WHAT TO PRODUCE -> Give only the number of lines in the records that contain the word "nous".

DATA ->
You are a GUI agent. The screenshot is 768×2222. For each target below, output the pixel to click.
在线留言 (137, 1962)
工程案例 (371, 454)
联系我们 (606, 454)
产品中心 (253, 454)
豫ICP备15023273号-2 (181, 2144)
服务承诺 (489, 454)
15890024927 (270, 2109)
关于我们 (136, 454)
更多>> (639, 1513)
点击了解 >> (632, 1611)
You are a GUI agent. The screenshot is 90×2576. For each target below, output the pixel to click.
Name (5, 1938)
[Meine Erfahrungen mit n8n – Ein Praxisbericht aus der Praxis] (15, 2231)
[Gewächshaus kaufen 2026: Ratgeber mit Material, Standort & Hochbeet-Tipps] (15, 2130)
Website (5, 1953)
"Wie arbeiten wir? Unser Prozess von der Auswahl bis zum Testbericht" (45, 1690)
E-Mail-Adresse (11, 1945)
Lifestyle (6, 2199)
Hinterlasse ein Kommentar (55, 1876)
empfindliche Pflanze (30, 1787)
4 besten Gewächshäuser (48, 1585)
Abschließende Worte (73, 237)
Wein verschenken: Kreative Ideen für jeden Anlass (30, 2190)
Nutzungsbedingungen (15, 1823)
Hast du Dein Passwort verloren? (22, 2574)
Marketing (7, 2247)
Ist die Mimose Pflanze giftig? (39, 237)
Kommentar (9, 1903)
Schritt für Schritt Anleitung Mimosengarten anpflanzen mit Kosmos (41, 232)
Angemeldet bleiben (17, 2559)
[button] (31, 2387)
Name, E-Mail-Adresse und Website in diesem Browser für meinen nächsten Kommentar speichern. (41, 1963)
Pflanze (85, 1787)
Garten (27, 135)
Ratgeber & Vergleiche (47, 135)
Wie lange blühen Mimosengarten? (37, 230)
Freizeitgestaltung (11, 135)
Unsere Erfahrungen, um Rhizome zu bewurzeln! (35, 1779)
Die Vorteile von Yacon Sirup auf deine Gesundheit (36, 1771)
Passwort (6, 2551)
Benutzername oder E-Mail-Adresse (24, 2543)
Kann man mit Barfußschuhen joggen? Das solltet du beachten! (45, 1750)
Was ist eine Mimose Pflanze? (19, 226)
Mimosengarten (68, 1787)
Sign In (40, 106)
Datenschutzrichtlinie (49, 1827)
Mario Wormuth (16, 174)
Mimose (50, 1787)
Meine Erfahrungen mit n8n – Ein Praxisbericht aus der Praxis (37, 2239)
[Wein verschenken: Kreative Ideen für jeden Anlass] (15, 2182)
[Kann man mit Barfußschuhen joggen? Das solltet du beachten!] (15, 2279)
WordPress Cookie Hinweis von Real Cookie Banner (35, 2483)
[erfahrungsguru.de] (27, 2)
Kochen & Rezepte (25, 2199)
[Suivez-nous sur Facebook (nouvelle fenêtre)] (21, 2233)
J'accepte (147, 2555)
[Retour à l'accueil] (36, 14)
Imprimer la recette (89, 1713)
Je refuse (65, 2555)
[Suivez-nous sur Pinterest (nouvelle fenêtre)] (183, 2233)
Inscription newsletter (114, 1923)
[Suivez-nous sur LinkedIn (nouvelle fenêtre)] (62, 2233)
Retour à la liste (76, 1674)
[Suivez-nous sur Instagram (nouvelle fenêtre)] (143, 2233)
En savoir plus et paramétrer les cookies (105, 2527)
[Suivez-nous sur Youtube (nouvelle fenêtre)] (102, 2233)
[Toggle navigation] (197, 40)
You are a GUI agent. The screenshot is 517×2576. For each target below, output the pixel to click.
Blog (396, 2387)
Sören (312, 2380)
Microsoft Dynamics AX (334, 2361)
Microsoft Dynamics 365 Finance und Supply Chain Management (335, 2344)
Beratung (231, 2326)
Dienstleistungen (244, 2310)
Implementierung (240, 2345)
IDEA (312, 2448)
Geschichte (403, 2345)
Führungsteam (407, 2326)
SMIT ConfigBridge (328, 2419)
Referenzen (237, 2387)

TASK OUTPUT -> 5